If you've ever tried to get cinema-quality footage without lugging around a heavy camera rig, DJI has been quietly building the answer for years.
On April 16, 2026, the company officially unveiled the Osmo Pocket 4, and this time, the jump from its predecessor isn't just incremental. It's the kind of upgrade that makes you put down your current kit and take notes.

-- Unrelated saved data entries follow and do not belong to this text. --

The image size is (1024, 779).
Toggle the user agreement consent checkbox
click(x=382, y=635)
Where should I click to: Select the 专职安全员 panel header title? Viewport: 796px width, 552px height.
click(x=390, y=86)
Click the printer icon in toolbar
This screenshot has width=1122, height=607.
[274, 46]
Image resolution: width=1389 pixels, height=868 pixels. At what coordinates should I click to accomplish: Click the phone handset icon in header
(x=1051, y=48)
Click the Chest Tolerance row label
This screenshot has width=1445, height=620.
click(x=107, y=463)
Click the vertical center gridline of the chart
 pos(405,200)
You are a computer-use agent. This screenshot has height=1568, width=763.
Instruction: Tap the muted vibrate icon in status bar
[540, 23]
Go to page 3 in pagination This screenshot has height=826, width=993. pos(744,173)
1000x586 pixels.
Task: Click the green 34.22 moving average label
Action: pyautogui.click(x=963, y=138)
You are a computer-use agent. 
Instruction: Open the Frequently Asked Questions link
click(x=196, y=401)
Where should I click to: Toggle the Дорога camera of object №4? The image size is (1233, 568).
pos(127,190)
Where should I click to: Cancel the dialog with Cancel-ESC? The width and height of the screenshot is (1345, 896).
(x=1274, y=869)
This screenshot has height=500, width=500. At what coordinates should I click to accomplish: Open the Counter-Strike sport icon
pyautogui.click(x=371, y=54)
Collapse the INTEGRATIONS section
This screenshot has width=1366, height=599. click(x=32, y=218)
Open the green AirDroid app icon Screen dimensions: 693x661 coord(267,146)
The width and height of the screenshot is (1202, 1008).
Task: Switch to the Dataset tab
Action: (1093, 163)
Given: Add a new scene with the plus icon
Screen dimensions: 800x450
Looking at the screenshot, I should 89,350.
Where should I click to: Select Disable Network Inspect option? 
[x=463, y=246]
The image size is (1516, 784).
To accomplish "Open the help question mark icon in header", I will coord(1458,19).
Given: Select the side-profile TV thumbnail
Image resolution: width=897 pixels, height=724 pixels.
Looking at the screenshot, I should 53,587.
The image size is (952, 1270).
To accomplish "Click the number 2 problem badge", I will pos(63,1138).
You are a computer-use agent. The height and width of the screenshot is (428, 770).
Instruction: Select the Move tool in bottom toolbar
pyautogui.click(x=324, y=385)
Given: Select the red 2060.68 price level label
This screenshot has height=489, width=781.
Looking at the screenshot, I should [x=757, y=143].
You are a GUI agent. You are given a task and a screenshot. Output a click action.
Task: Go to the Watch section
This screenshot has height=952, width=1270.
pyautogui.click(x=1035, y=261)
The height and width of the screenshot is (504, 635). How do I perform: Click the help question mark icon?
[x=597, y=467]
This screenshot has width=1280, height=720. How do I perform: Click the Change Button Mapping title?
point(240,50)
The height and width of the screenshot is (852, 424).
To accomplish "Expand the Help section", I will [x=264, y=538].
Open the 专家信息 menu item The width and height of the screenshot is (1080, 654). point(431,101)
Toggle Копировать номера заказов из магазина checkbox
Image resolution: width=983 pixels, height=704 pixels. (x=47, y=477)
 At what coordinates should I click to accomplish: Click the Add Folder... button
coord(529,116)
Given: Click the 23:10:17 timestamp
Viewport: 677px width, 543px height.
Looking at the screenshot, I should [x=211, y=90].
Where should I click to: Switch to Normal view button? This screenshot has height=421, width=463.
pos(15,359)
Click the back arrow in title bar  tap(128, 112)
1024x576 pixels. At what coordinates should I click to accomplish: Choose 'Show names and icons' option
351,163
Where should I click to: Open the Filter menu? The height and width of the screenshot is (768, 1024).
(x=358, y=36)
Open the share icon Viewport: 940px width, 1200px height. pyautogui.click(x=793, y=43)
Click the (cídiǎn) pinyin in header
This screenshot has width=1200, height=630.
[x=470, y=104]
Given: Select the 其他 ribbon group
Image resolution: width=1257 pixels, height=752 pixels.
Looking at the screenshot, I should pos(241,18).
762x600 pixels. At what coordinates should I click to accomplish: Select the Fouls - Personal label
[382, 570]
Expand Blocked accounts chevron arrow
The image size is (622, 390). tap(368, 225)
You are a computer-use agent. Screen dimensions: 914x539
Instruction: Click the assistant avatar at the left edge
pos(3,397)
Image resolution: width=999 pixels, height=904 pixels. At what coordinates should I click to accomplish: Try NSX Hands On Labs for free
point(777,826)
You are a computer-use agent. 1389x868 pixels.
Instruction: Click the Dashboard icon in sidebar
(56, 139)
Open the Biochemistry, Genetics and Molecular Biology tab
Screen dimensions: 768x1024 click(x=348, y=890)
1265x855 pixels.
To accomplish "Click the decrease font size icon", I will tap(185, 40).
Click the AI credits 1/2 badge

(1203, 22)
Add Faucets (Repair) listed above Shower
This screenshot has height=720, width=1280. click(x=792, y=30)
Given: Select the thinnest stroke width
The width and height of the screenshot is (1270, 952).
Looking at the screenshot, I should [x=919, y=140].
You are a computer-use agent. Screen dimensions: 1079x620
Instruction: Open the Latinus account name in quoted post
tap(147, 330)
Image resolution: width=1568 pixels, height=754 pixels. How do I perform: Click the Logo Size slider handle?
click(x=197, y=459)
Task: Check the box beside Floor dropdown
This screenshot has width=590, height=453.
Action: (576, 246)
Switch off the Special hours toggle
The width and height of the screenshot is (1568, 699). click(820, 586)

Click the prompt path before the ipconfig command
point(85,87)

The headline feature is 4K slow motion at 240 frames per second. That's double what the Pocket 3 could do, and it puts this pocket-sized gimbal camera in territory that, until recently, only professional cinema rigs occupied. At 24fps playback, that translates to 10x slow motion, which is buttery, detailed, and remarkably smooth for a device that fits inside a jacket pocket.
Sensor upgraded
The sensor has been upgraded too. A one-inch CMOS sensor with an f/2.0 aperture now sits at the heart of the camera, delivering 14 stops of dynamic range and full 10-bit D-Log colour recording. In plain terms, you get far more detail in bright skies and dark shadows simultaneously, and you have serious flexibility when colour grading in post. For anyone who shoots travel content, weddings, or short films on the go, these are numbers that genuinely matter.
Still photography has received a long-overdue overhaul. The Pocket 3 topped out at 9.4 megapixels for single shots, which is passable but limiting. The Pocket 4 jumps to 37 megapixels, covering 7680 x 4320 pixels in 16:9 and supporting DNG raw capture alongside JPEG. That's a proper camera in a proper compact body.
Upgrade in storage as well
Storage was one of the biggest pain points with previous models. DJI has addressed it head-on the Pocket 4 ships with 107GB of built-in storage and transfers at 800MB/s over USB 3.1. The microSD card slot has been removed entirely in favour of this faster internal system. Some multi-day shooters will grumble about that trade-off, but for most creators, the speed and reliability of onboard storage will be a welcome change.
Battery improved
Battery life has also improved considerably, going from 166 minutes on the Pocket 3 to 240 minutes at 1080p/24fps. Fast charging gets the camera from flat to 80 percent in just 18 minutes.
On the tracking side, ActiveTrack 7.0 now follows subjects at up to 4x zoom, with new modes including Spotlight Follow and Dynamic Framing. Gesture controls mean you can start and stop recording without touching the screen genuinely useful for solo creators working without a crew.
Audio gets a meaningful upgrade too. Four-channel recording is now supported through DJI's OsmoAudio system, compatible with DJI microphone transmitters.
Pre-orders are live, with global shipping beginning April 22. Pricing starts at USD 499. US availability remains pending regulatory clearance, but international buyers can order now.
For creators who want professional results without professional-sized gear, the Pocket 4 makes a very strong case.